In other words, they were perfect!

There were no so-called "muscle cars" in this writer's day. Practically EVERY car was a muscle car. Engines like the 327, 350, 396, 440, 442, and the 454 gave the power to models like the GTO ("goat"), Challenger, Charger, Road Runner, Six-Pack, Hemi, Trans-Am, Thunderbird, Camaro, and Mustang.

The most exciting ride this writer ever took was a short hop from Shallowford Road down I-85 to the Varsity at North Avenue. The five high school football players riding in the car were amazed at the Chevelle SS-396's performance. With a powerful roar, that great, old, car lustily topped 120 miles per hour, chugging down over one full quarter of a tank of gas during the less-than-ten-mile journey. It was a ride this writer will never forget.

Gasoline rarely if ever got above .25 cents a gallon, so mpg's didn't really matter. Service stations competed with each other by periodically engaging in "gas wars." During these clientele tugs-of-war, the price of regular gas (there was no such thing as "unleaded" - the only alternative to regular was a souped-up octane variety called "Ethyl") could fall as low as .17 cents per gallon. No rag-headed Arab anywhere had his throat on the energy pulse of America.

In addition, there was no EPA. So, a smoking exhaust system, while a nuisance, was not a valid infraction that would cause one to be pulled over by the police. There were no nambi-pambi urbanites that lobbied for speed breakers in the middle of neighborhoods, nor noise-level restrictions on anything with four wheels. Therefore, the unmistakable sound of cherry-bomb mufflers rang almost nightly through the air, and drag racing found a home in many an Atlanta neighborhood.

Atlanta car dealers were few, and the names were quite recognizable: John Smith Chevrolet, Tim Timmers Chevrolet, Nalley Chevrolet, Hub Ford, and Boomershine Pontiac.
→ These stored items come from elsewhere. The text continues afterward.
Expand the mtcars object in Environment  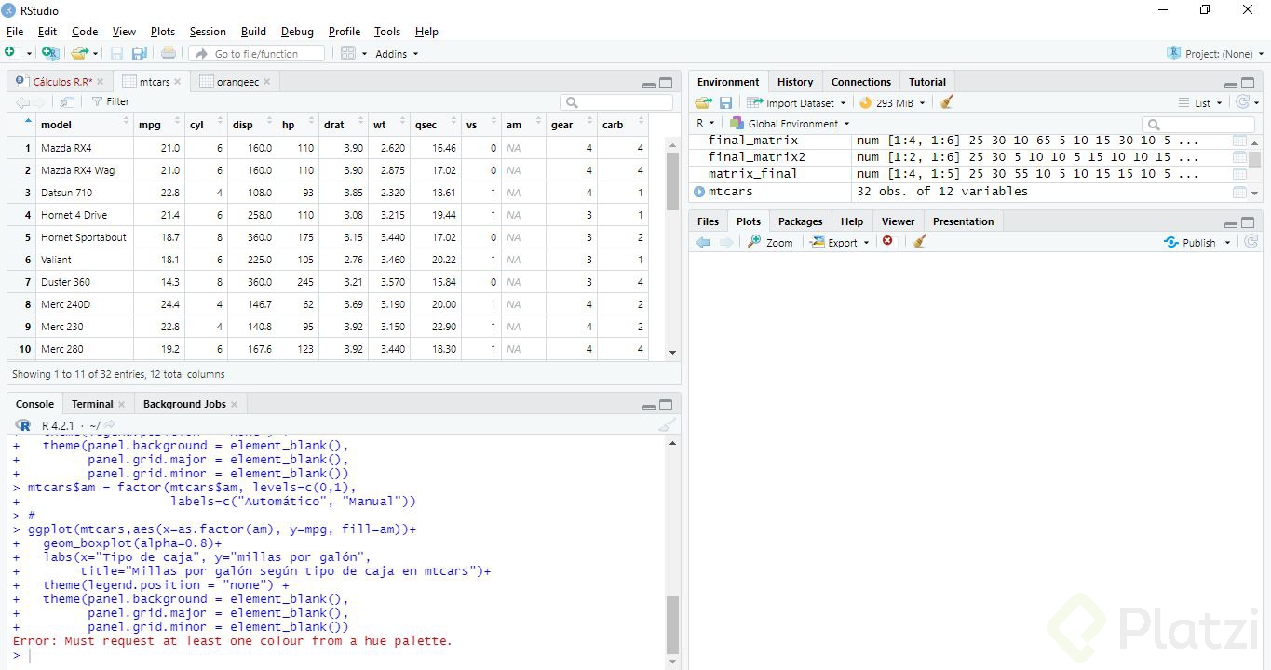pyautogui.click(x=699, y=192)
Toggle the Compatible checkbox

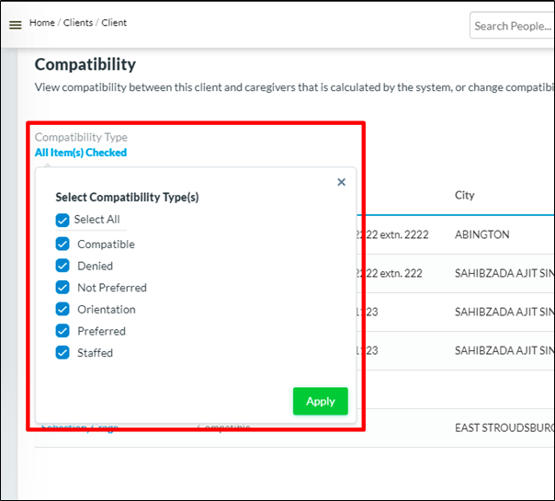[x=62, y=244]
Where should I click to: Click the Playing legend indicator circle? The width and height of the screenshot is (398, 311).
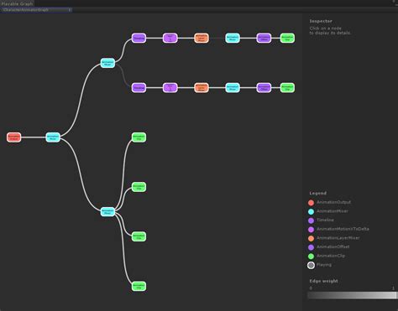[x=311, y=265]
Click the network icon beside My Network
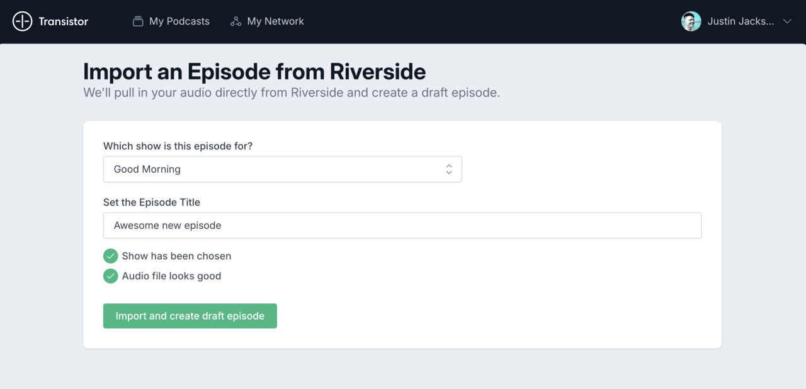 236,21
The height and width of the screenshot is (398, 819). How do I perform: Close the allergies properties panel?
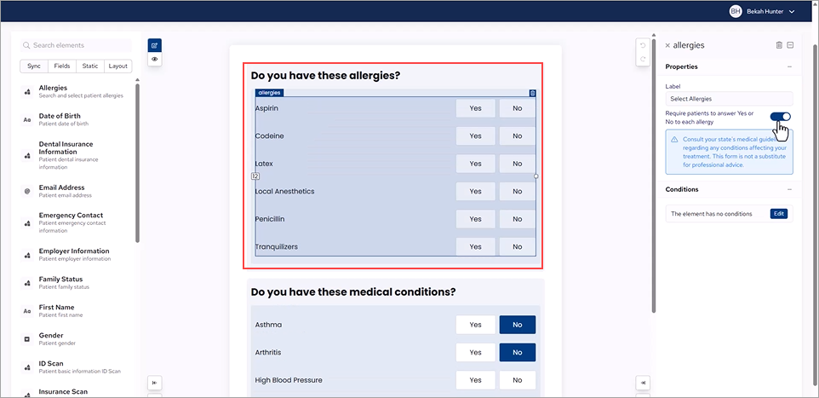pos(667,45)
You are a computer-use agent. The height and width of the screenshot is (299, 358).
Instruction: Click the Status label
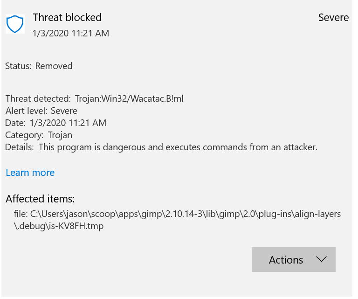coord(18,66)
Looking back, Chevrolet was probably the dominant brand in Atlanta, perhaps because of the presence of the GM assembly plant at Lakewood.
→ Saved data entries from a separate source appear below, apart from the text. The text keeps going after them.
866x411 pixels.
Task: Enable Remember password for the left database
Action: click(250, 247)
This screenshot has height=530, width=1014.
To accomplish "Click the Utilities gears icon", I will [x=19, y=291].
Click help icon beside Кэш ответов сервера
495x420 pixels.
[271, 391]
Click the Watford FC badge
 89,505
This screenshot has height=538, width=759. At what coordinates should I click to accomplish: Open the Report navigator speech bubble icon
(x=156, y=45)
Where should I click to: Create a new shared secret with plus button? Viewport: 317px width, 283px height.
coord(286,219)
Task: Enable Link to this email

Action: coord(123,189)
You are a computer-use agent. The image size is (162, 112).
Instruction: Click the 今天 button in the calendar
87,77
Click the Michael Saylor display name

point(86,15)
The tag lines of the radio and television commercials from these old Southern car dealers etched their messages into the public's collective brain:

"I got mine at Boomershine..."

"Don't dally, see Nalley..."

Too, before the Atlanta Motor Speedway came to be, and long before my cousin, Max Simpson, began Dixie Speedway outside of Woodstock, there was the Peach Bowl.

At one end of the old stock yards between Marietta Street and Howell Mill Road, there was an asphalt short track called the "Peach Bowl" that hosted all sorts of automobile racing on weekends. There was the figure eight race, the demolition derby, and at least two short-track features every weekend. From sitting in the stands at the Peach Bowl during an afternoon and evening of racing, patrons took home a thin layer of rubber tire shavings covering every inch of clothing and exposed skin.
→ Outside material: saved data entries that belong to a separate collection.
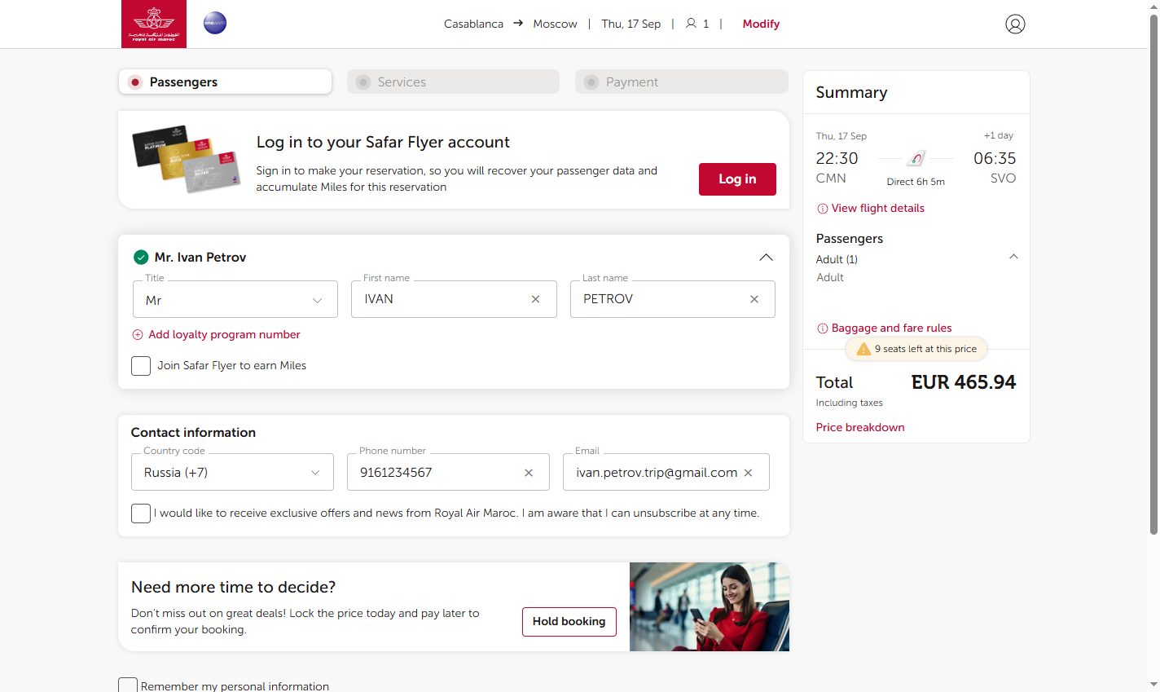The image size is (1160, 692).
Task: Tick the exclusive offers and news checkbox
Action: pyautogui.click(x=141, y=513)
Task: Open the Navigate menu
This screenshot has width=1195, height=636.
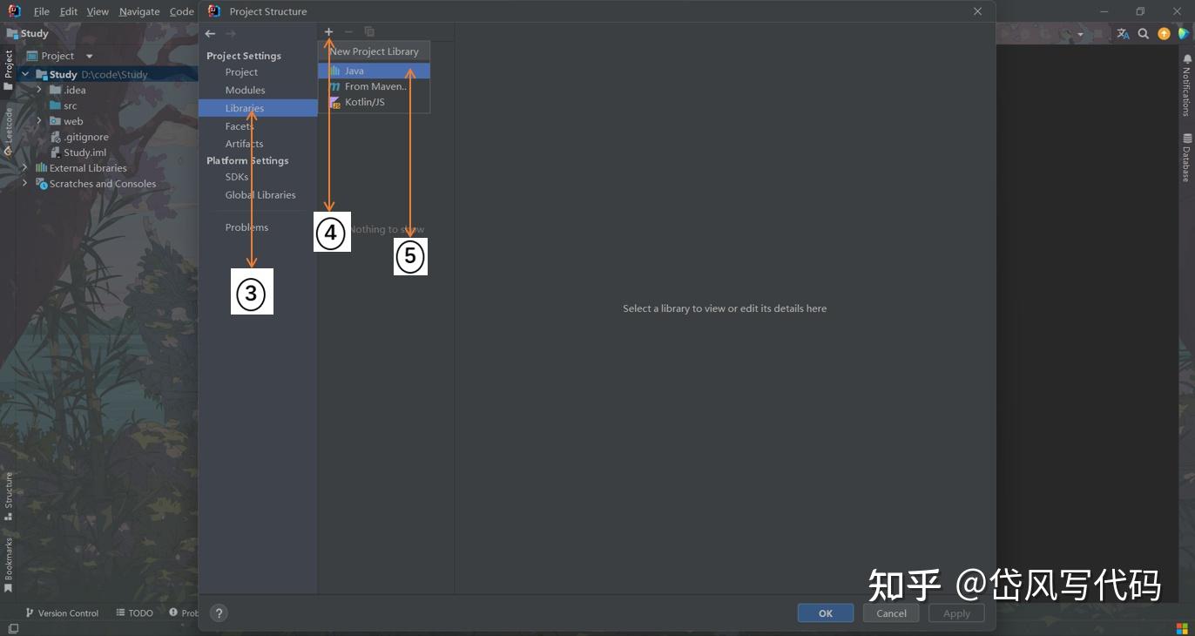Action: pyautogui.click(x=138, y=11)
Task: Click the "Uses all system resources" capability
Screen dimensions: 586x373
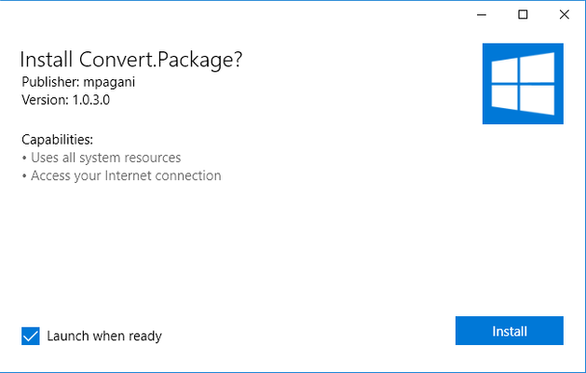Action: [x=106, y=158]
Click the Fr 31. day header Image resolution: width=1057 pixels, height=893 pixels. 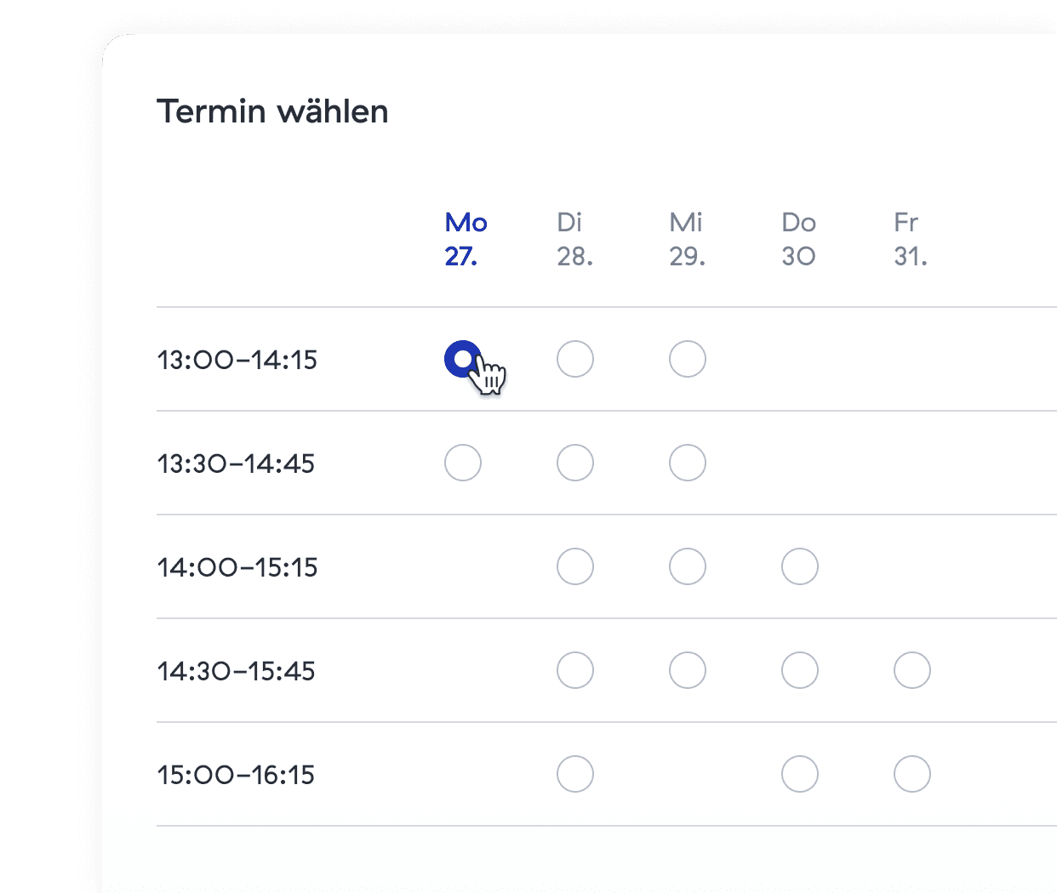pyautogui.click(x=911, y=239)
Still, these races were exciting! The drivers were fearless. And, the crowds hungry for speed, the roar of engines, wrecks of all description, and basically just old-fashioned, gasoline-powered fun.

The Peach Bowl surely provided all of the above.

Another aspect of Atlanta's love affair with the car was the network of interstate highways that ran through town.

Today, those interstates are multiple lane (up to eight, nine or ten lanes in some cases), divided by a concrete wall, and packed to the gills almost any hour of the day or night. Atlanta's 21st century commute is reportedly the longest in the country at an average of 1.5 hours each way.

In the Atlanta of my youth, I-75 going through town was only two lanes on each side with a single guard rail in the middle, and seldom if ever did it get backed up - and never with anything remotely resembling the gridlock of today. I-75 ended just north of town, I-20 ended at Douglasville, and I-285 (now affectionately referred to as, "the world's largest parking lot,") didn't even exist until the early 1970's.

Great cars rolling off nearby assembly lines, uncrowded roads, few restrictions, and cheap gas - these and so many other factors destined Atlanta to become a "car town."

Driving in Atlanta was once a great part of the experience of growing up here.

One could only wish it was still that way.